ParameterDescriptionImpact
poolSizeMaximum total nodes (standby + running)Limits maximum capacity
minStandbyMinimum standby nodes to maintainControls scale-up speed
spec:
poolSize: 20 # Max 20 nodes total
minStandby: 5 # Always keep 5 ready to start

Sizing Guidelines

poolSize:

  • Set to peak running nodes + minStandby + buffer
  • Account for temporary warmup nodes
  • Consider cost implications (EBS storage for standby)

minStandby:

  • Set based on expected burst size
  • Higher = faster scale-up, higher storage cost
  • Lower = slower scale-up for large bursts, lower cost
tip

Start with minStandby equal to your typical burst size.
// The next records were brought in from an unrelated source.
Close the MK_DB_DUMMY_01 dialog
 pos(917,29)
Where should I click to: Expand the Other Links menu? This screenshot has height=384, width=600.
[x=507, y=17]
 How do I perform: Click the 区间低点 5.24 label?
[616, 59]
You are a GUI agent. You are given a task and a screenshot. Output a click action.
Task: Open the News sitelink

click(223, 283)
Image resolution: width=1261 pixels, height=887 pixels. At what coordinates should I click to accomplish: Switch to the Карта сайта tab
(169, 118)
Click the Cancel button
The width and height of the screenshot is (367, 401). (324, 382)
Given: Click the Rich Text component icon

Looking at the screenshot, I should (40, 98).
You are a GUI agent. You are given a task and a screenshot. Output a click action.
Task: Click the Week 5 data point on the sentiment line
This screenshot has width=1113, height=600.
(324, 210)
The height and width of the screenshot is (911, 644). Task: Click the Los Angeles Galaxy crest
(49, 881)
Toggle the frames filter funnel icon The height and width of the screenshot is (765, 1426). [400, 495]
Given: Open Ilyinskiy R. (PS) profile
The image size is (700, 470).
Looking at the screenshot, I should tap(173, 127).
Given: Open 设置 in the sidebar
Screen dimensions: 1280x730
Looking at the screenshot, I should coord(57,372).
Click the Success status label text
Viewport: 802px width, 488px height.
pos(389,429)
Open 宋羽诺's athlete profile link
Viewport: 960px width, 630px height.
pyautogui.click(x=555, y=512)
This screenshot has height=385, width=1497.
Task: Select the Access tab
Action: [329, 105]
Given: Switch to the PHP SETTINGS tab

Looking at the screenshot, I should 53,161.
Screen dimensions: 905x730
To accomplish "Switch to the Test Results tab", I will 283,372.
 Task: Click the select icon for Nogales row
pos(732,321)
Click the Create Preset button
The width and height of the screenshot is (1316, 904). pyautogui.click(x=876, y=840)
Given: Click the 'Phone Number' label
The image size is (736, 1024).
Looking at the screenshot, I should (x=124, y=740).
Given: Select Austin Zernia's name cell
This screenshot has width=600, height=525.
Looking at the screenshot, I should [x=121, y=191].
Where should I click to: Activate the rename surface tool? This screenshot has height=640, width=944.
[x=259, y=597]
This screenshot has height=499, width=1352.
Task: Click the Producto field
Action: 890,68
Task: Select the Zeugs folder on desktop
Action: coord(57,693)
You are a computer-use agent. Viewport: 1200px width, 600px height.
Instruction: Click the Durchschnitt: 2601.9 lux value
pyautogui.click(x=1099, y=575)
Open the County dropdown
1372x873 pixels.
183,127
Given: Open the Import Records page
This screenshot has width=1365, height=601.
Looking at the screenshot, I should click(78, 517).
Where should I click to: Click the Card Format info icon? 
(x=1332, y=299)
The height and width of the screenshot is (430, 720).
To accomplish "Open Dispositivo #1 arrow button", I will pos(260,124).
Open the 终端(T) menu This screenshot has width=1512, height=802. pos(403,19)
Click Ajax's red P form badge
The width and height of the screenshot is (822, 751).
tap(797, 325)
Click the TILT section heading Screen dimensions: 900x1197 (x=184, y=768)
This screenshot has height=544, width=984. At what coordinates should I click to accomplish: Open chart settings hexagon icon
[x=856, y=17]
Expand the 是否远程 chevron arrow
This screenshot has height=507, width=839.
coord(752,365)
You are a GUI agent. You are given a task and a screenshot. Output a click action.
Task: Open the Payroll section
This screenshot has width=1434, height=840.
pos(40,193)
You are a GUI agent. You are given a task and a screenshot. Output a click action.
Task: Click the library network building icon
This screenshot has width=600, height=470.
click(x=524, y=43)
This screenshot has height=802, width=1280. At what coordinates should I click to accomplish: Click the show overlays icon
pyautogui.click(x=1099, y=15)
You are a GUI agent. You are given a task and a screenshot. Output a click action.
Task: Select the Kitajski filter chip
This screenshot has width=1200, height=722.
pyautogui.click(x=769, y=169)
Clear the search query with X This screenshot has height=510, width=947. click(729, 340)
Monitor stratos_nodepool_nodes_total{state="standby"} and adjust based on how often you hit 0 standby.

Scale-Up Configuration

Resource-Based Calculation

Stratos calculates how many nodes to start based on pending pod resource requests:

spec:
scaleUp:
defaultPodResources:
requests:
cpu: "500m"
memory: "1Gi"

When pods don't have explicit resource requests, Stratos uses these defaults for scale-up calculations.

How Scale-Up Works

  1. Controller detects unschedulable pods
  2. Calculates total resource requests (CPU, memory)
  3. Divides by node capacity to determine nodes needed
  4. Subtracts in-flight scale-ups (nodes already starting)
  5. Caps at available standby nodes
  6. Starts required number of standby nodes

In-Flight Tracking

To prevent duplicate scale-ups, Stratos tracks "starting" nodes:

  • Nodes marked with stratos.sh/scale-up-started annotation
  • TTL: 60 seconds
  • Nodes are considered "starting" until they become Ready or TTL expires

Scale-Down Configuration

Parameters

spec:
scaleDown:
enabled: true # Enable automatic scale-down
emptyNodeTTL: 5m # Wait time before scaling down empty node
drainTimeout: 5m # Max time to drain pods
ParameterDefaultDescription
enabledtrueEnable/disable automatic scale-down
emptyNodeTTL5mHow long a node must be empty before scale-down
drainTimeout5mMaximum time to wait for node drain

How Scale-Down Works

  1. Controller identifies running nodes with no scheduled pods (excluding DaemonSets)
  2. Marks empty nodes with scale-down-candidate-since annotation
  3. After emptyNodeTTL elapses, node becomes scale-down candidate
  4. Node is cordoned and drained (respecting PDBs)
  5. After drain completes (or timeout):
    • On-Demand nodes are stopped and returned to standby state
    • Spot nodes are terminated and the Kubernetes node object is deleted (Spot instances cannot be stopped)

Tuning Scale-Down Timing

The emptyNodeTTL controls how quickly empty nodes return to standby. Since Stratos only scales down nodes with no scheduled pods, this is purely a cost/churn trade-off:

  • Shorter TTL (e.g., 2m): Faster return to standby, saves compute cost, but more start/stop cycles if demand fluctuates
  • Longer TTL (e.g., 15m): Nodes stay running longer after becoming empty, reduces churn for bursty workloads
spec:
scaleDown:
emptyNodeTTL: 10m # Wait 10 minutes before returning empty node to standby

Disabling Scale-Down

To disable automatic scale-down entirely:

spec:
scaleDown:
enabled: false
warning

With scale-down disabled, nodes will run until maxNodeRuntime is reached or the pool is deleted.

Spot Replacement

Spot replacement transparently replaces On-Demand running nodes with Spot instances, saving 60-90% on compute costs while maintaining instant fallback to On-Demand standby nodes on interruption.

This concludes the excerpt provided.